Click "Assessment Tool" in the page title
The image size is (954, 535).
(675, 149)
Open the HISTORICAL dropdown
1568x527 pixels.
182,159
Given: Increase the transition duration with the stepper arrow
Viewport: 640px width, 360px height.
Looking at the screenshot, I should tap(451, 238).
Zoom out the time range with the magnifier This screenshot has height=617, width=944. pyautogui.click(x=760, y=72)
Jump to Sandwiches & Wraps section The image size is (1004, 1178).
________________________________________
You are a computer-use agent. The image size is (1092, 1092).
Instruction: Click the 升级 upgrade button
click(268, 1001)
________________________________________
**WORK TO DO:** Write out the items from the line with "the page title" to the line with "Jump to Sandwiches", including both of those lines.

**RESULT:**
Click "Assessment Tool" in the page title
The image size is (954, 535).
(675, 149)
Open the HISTORICAL dropdown
1568x527 pixels.
182,159
Given: Increase the transition duration with the stepper arrow
Viewport: 640px width, 360px height.
Looking at the screenshot, I should tap(451, 238).
Zoom out the time range with the magnifier This screenshot has height=617, width=944. pyautogui.click(x=760, y=72)
Jump to Sandwiches & Wraps section The image size is (1004, 1178).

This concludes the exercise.